### Written exercise A
Answer each question from the text on federal tort claims, one answer per line, marked (i), (ii) and (iii).
(i) Who has the authority to call for arbitration between the claimant and the government?
(ii) What is the maximum share of an award, compromise or settlement that an attorney may charge?
(iii) What fine does an attorney face for charging more than that share?
### Written exercise B
Restate as a short list the paragraph of the text on federal tort claims that begins "This provision states that the authority of the claimants," keeping its main facts.

### Text shown
Once a claim has been presented to the federal agency and has been denied by them, any action initiated by the claimant in any court of law shall not be for a sum greater than the actual claim that was presented to the federal agency. However, this is subject to the discovery of any new evidence that might result in an increase in the initially claimed damages. Also, the disposition of claims by the designated heads of the federal agencies is not deemed competent evidence for the acceptance of the liability by the concerned federal agency. 

Compromise

The Attorney General of the concerned state where the tort has been committed has the authority to call for arbitration between the claimant and the government. Further, he is also authorised to compromise and settle the claims arising out of the tortious acts of the employees of the United States government. 

Attorney fees and penalties

This provision prohibits attorneys from charging more than 25% of any award or compromise or settlement which has arisen out of a claim for tortious acts of government employees. If an attorney charges an amount in excess of 25% of the amount, he is liable to pay a fine of $2000 or may be subject to imprisonment for more than one year or both. 

Exclusiveness of the remedy

This provision states that the authority of the claimants to sue the federal agencies to realise their claims under the provisions of this Act is limited to the offences under this act. The federal agencies are immune from being sued under the provisions of any other act for the tortious liability of their employees. Also, the claimants cannot seek any other remedy other than what has been provided under the Act. 

It further provides that no claim can be raised against an employee of the government or his estate in an individual capacity, even if such employee has committed a tort against the claimant. However, this does not bar any individual from instituting a suit against an employee of the government for the violation of the United States Constitution or for the violation of any statute of the United States.

### Dataset content
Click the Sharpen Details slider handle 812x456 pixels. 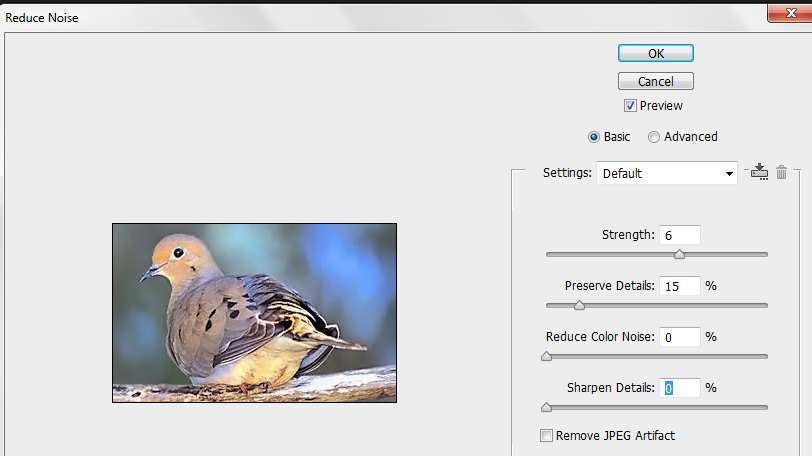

### Written reply A
(i) The Attorney General of the concerned state where the tort has been committed.
(ii) 25%.
(iii) $2000.

### Written reply B
- Claimants may sue federal agencies under this Act only for the offenses it covers.
- Federal agencies cannot be sued under any other act for the tortious liability of their employees.
- Claimants cannot seek any remedy other than the one provided under the Act.